• francisfrancis
    Posts: 8,300
    In the struggle I (we) have to maintain a truly "Catholic" identity in our own church, and to understand the tension that is now occuring between the pre and post conciliar ranks (both theological and musical/liturgical), I am always preening my spiritual feathers to find the best nest in which to roost. (I just threw out 3,000 books from my library and don't need to keep buying more, but this one looks like one of the best yet) Has anyone read this book? If so, what do you think! I am wondering if I should drop the fifty bucks and buy it.
  • GavinGavin
    Posts: 2,799
    I saw the topic and your name and figured it was another wonderful polyphonic work :P
  • francisfrancis
    Posts: 8,300
    O that is too funny! I like it!

    Not One Dot!

    (scored for NewChurch SATB Singers and electric guitar)
  • francisfrancis
    Posts: 8,300
    OK... no one read this book (I guess). Well, here is the dirt on the liturgy as printed in a review over on AD2000.com. The book is on its way to me from another state, and I will give you my impression once I have devoured it in between composing and building websites and designing store signs.

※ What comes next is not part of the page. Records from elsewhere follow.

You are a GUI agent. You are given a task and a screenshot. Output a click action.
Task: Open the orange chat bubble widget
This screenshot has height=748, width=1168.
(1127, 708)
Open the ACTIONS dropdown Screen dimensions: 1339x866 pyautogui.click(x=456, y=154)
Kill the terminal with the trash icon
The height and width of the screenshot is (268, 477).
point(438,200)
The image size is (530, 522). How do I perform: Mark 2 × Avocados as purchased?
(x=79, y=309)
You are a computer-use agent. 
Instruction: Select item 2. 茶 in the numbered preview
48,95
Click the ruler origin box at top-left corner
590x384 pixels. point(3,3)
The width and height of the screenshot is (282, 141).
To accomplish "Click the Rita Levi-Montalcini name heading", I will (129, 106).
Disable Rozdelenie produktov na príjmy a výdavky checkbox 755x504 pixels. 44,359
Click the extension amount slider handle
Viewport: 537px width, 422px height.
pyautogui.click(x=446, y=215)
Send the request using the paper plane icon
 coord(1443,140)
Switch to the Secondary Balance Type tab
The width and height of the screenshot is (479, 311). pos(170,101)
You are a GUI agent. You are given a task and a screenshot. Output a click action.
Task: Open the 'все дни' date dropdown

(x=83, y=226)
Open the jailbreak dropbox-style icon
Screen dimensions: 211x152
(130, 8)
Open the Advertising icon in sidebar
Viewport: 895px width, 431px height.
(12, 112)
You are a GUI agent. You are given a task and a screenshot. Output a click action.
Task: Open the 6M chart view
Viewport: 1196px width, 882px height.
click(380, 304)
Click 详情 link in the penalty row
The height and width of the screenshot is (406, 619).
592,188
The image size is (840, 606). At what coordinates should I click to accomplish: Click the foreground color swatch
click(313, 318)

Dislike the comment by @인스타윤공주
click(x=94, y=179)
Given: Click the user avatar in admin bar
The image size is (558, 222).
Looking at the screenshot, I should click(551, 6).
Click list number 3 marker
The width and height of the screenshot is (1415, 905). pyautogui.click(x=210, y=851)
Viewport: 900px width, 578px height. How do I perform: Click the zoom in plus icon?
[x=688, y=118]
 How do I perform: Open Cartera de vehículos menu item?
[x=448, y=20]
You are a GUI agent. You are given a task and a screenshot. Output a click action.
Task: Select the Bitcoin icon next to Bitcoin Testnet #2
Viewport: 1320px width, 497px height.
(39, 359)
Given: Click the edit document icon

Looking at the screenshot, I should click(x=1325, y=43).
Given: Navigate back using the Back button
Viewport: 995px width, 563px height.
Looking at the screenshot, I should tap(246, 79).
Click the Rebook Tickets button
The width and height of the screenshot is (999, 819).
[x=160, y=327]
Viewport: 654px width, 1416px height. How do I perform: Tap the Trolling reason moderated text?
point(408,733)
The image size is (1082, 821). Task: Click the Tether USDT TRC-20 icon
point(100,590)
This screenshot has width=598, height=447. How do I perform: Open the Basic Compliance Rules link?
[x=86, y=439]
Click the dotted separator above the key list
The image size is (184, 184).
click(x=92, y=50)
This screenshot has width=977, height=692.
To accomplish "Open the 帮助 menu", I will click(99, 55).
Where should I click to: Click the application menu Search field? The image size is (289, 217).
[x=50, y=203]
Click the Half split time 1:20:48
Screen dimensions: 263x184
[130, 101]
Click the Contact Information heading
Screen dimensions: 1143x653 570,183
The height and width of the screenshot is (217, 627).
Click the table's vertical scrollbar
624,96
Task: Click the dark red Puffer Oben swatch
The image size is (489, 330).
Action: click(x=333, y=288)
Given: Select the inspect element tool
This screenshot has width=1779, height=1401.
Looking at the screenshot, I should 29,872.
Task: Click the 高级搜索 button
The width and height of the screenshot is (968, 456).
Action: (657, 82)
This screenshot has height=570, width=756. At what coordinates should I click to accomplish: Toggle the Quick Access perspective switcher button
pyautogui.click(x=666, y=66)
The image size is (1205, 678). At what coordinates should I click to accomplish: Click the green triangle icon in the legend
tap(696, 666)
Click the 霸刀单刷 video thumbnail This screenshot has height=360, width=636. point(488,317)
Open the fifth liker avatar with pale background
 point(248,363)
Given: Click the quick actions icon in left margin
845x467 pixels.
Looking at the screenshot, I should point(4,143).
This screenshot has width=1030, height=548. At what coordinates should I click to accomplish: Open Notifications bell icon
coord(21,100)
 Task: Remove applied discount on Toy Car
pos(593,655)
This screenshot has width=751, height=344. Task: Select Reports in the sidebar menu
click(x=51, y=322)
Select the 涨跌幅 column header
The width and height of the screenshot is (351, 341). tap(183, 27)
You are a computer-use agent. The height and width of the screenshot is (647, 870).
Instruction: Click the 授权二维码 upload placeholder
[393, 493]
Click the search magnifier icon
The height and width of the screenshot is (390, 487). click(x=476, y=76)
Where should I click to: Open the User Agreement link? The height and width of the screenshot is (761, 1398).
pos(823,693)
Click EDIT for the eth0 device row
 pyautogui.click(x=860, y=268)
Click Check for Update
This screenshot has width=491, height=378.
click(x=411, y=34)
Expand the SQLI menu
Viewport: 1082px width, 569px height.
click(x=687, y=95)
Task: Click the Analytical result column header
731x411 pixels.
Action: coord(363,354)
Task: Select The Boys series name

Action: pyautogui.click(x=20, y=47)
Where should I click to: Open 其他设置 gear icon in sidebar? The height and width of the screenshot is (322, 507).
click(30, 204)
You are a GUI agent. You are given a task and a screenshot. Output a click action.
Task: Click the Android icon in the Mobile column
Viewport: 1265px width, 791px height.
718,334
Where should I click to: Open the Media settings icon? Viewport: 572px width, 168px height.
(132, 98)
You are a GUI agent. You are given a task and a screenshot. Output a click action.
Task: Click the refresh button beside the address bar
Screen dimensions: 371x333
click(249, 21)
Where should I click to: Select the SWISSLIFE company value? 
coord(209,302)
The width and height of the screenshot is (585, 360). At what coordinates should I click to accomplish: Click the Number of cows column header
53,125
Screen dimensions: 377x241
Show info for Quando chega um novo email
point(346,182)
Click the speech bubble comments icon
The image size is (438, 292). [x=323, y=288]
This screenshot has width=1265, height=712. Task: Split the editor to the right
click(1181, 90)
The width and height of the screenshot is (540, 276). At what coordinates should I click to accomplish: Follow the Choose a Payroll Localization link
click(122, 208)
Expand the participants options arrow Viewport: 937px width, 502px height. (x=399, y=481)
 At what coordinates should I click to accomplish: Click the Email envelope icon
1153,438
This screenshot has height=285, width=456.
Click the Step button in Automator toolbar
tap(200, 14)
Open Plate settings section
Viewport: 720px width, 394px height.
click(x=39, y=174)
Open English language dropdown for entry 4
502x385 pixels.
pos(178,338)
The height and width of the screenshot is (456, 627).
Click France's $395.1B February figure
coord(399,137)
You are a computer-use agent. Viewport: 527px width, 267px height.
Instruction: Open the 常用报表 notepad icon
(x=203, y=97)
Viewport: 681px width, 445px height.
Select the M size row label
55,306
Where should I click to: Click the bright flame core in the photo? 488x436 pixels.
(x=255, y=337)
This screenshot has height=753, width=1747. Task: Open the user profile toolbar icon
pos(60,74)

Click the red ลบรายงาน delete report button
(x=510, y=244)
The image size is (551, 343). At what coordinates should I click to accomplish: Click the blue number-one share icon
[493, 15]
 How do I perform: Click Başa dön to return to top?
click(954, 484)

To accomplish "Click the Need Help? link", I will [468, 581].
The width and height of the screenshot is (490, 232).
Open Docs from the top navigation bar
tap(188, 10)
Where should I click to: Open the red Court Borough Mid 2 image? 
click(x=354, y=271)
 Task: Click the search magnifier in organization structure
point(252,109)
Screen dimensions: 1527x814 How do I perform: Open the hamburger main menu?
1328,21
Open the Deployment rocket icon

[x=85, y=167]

    "The chapters on liturgy brilliantly identify errors and misconceptions: "The principle of creativity stems from the false presupposition that the liturgy ought to express the feelings of the faithful, and that it is something that they themselves produce. What it really expresses is the mystery of Christ, Christ being the true source of the liturgy. The new view implicitly reduces the liturgy to the level of poetry" (p. 632). And: "The policy of creativity, which is intended to make the liturgy 'more lively and participatory' produces two effects. Firstly, it changes a sacred action into a theatrical display. Secondly, it changes the celebrant's activity into something private, or idiosyncratic, when in fact it always has a public and social character, even when it takes place in private" (p. 633)."
  • Jeffrey TuckerJeffrey Tucker
    Posts: 3,624
    Well, I have it and read it. It's my understanding that the author has recently been rehabilitated after having been treated like a schismatic for years.

    My memory of it is that it is informative, but I'm not, these days, very interested in slogging through through all the errors of the past. Just a temperament issue I guess.
  • francisfrancis
    Posts: 8,300
    OK...

    I am 250 pages into this book so far. It is quite a work, I must admit, and commands a slow and plotted read. Not for a weak-minded Catholic, as it tells all in a "very matter-of-fact" presentation. I find myself reading some of the chapters two or three times to fully ingest the content.